You do need to be careful and be aware of blow-job Dom who are just looking for sex. Once you weed those men out, I think you have a good chance of finding what you seek. From reading your ad, I'd say you're looking for a Daddy Dom. This does NOT have anything to do with age role play or incest. It is a caretaking type of Dominant. His "little girl" is his treasure and taken care of, cherished and yes.. dominated. "Daddies" run the gamut from sadists to sensualists so you can find one who is either gentle enough or harsh enough to suit your needs.

Remember, one person's experiences will not be yours. She may have felt she was doing you a favor by sending you a warning missive, but do not let what went wrong in her relationships cloud what can happen for you. There are a lot of married and long term committed Dom/sub couples. It may take you a while to find what you seek, but it is out there. Don't give up and don't let others dishearten you.

You do not have where in Mass you're located so I'm just putting up a few Munch links. If you don't know what a munch is, it is a casual lunch or dinner at a safe public place where you can go and meet other locals into BDSM. It is a good way to get to know people and the lifestyle. You may also find your Dom there.

http://www.boston-tng.org/
http://www.wmpe.org/
http://www.nefg.org/index.html
http://www.nla-newengland.org/
http://groups.yahoo.com/group/CapeCodKink/
http://groups.yahoo.com/group/SouthShoreMunch/
http://www.bostondungeon.org/munches.htm




proudsub -> RE: impossible??? (11/5/2004 8:48:35 PM)

I replied under ask a submissive. One of your threads will probably be pulled by the moderators, duplicates are frowned upon.




masterLon3446 -> RE: impossible??? (11/6/2004 7:00:11 AM)

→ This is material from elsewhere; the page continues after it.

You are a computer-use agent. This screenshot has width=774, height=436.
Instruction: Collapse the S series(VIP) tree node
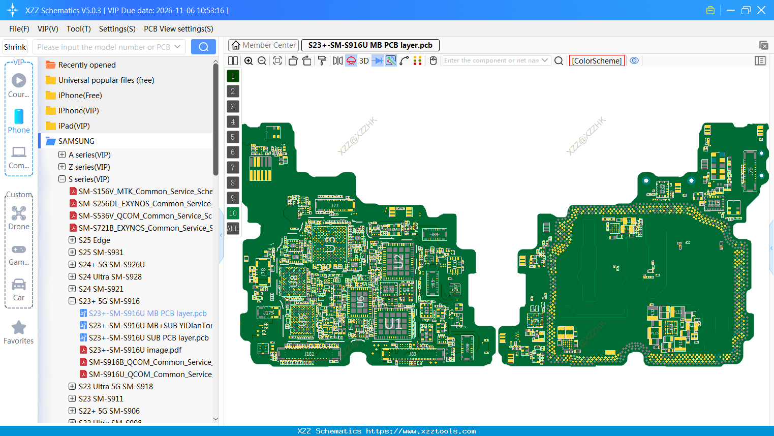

I was going to add my comments to your question from a males stand point. But actually, newflowers and BeachMystress said it like it is, very good advise, take your time and communicate with whom you like, you will find the one for you he is out there, have patience...

MasterLon




sub4hire -> RE: impossible??? (11/6/2004 7:37:12 AM)

Yoursalone.
You are entitled to the world if you want it. Whether or not you obtain it remotely soon or not is another story.
I wanted the same as what you wanted when I went searching for a Dom. By the way my first M/s relationship lasted 10 years. It only ended because he wanted marriage. He was being transferred overseas. I was no where near wanting marriage with him. I called it loving him but not being in love with him. Therefore in my mind a marriage would never work and leave us both happy. I asked for release.
My second Dom is who I am with now. Sure we have problems from time to time. If you love someone enough you work them out. It is when you stop loving them you don't anymore. Our relationship is going on 6 years together. Hopefully if all goes well with our families and such we will be getting married next summer. Collar to follow. Will he want another someday? Perhaps. Then again perhaps I may be the one initiating it?
You cannot forsee the future. You can only get to know the person you are with today and hope for the best.
Today, we are monogamous. It is something we both desire.
To the advice you're received. I'd feel some empathy for the person who wrote you those things. Yes, it is impossible for them. Where does that leave them long term? We tend to see the world through our own rose colored glasses, the fact this person can only see such a dreary outlook says a whole lot for the person saying it.
It is true...MOST M/s relationships are lucky to make it 6 month's. It seems most just hook up to play. Passion fills the air. Once the passion and the newness is gone they have nothing else to stand on. Then where do you go? I must say, I have been blessed by some fabulous friends. I personally know several who have been together well over a year. A couple years already.
Before you enter a relationship both parties have to know how to have a relationship. Communication and honesty to name a couple. Like I stated, anything can be worked out if you want it badly enough.




LordODiscipline -> RE: impossible??? (11/6/2004 7:59:28 AM)

'yoursalone' -

Ignore the idiot (who obviously had a bad situation and is imparting vitriolic advice to anyone who desires to hear it).

Pain (bad pain) loves company - they are simply stating their opinion and they are wrong. Nothing is impossible. It just depends on how much you want it.